- **WORK INSTRUCTIONS**: Using the baseball forum excerpt below, explain why LongTimeListener thinks few people would feel justified in blasting Grant if the Internet existed but metrics like OPS and WAR did not.

- **PROVIDED PASSAGE**:
····················

    There's a lot of discussion and opinions are constantly changing as new data comes to light. For instance, as soon as Voros McCracken published his groundbreaking theory of defense-independent pitching in 2001, it was instantly picked and poked apart. What most respected sabermetricians believe about DIPS today bears little resemblance to McCracken's original work. So it goes.

    (For the record, I don't have any problem whatsoever with Evan's vote. I don't think Young deserved to win the MVP, but he made a strong case for his clearly thoughtful vote and I can respect that.)
     
  4. LongTimeListener

    LongTimeListener Well-Known Member

    Buck -- noted and acknowledged that the Internet spreads the venom and is the primary reason for all this. But on plenty of threads there are people arguing that Young couldn't be as valuable because OPS or WAR says so. All over the place this is some kin of factual evidence.

    Pretend the Internet existed and those metrics didn't. Very few people would feel justified in blasting Grant, because Young's traditional stats are pretty good and his team won. The stats give the rippers what they believe to be the logical basis for the conclusion that they're dealing with a homer who doesn't take his vote seriously.
····················
- **RECORD EXTRACTS**:
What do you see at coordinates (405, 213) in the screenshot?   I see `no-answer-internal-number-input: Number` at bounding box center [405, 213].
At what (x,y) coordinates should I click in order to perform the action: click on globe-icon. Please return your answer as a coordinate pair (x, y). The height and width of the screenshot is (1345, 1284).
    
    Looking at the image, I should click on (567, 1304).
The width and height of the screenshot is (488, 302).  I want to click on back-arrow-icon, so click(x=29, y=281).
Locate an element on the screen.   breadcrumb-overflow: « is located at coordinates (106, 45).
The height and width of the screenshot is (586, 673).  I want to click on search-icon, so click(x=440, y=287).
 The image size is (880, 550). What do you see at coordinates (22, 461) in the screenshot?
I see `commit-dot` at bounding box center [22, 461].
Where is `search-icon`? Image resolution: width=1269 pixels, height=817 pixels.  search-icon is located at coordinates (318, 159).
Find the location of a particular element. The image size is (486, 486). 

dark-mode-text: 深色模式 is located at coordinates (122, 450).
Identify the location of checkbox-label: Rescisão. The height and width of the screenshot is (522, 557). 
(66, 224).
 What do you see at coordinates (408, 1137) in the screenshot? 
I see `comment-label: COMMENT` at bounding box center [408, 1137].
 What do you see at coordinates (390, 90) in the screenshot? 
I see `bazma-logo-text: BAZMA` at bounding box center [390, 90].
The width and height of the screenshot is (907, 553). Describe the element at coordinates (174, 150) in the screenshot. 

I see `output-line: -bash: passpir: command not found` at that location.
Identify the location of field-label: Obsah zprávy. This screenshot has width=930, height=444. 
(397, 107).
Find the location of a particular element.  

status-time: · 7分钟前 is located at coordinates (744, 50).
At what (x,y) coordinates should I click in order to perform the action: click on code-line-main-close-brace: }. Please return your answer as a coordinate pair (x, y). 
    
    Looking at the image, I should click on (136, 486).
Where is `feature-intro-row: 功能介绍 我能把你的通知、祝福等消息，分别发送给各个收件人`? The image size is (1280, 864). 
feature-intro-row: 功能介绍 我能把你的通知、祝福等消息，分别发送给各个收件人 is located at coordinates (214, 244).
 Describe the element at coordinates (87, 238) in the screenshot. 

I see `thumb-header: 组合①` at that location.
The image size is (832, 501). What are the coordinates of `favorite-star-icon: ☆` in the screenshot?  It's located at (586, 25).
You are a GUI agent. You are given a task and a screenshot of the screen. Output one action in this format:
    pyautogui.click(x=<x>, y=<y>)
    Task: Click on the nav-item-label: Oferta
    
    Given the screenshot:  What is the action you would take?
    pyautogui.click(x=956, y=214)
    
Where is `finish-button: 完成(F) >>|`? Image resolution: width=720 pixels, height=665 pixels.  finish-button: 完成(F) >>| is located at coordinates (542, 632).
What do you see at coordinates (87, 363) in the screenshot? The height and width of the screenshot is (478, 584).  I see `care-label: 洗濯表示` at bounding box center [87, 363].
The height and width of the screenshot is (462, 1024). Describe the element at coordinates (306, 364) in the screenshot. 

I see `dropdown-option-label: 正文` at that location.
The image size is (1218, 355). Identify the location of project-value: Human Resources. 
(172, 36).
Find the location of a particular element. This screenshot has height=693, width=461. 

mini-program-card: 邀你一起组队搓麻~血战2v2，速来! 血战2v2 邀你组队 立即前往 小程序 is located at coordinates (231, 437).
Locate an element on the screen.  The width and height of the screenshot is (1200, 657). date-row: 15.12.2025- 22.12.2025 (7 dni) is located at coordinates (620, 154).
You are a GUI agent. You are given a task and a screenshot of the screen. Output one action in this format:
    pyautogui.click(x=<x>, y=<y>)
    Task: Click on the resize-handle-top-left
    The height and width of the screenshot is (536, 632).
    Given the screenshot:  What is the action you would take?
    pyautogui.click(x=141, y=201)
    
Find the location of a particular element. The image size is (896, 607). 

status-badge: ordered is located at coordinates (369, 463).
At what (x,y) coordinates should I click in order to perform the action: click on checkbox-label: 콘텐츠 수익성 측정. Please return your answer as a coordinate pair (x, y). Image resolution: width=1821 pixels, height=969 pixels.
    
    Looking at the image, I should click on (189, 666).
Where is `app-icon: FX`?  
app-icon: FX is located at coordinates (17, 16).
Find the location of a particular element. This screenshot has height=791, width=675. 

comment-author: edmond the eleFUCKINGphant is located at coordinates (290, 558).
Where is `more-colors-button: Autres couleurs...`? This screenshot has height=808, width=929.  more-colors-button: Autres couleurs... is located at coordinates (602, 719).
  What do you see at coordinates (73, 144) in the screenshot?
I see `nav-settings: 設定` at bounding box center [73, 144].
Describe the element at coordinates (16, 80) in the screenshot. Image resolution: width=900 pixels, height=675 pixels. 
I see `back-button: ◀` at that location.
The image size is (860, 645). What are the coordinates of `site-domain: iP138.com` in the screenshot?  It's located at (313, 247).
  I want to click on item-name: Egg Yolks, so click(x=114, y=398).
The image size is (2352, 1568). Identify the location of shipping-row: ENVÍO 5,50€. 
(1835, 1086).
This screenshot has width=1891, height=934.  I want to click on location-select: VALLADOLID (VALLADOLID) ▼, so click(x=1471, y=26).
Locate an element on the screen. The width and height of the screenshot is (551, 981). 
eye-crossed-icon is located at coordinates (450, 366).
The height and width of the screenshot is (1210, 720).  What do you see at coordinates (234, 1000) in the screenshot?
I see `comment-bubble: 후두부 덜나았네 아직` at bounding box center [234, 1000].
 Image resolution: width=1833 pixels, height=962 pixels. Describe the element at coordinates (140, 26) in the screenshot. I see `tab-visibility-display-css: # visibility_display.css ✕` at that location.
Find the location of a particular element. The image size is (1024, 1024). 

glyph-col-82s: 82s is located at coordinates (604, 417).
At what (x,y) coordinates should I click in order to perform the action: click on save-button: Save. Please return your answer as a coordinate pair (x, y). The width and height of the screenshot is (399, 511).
····················
- **ANSWER TO THIS TASK**: Young's traditional stats are pretty good and his team won, so without those metrics there would be little ground for attacking the vote. The stats give the critics what they believe is a logical basis for calling the voter a homer who doesn't take his vote seriously.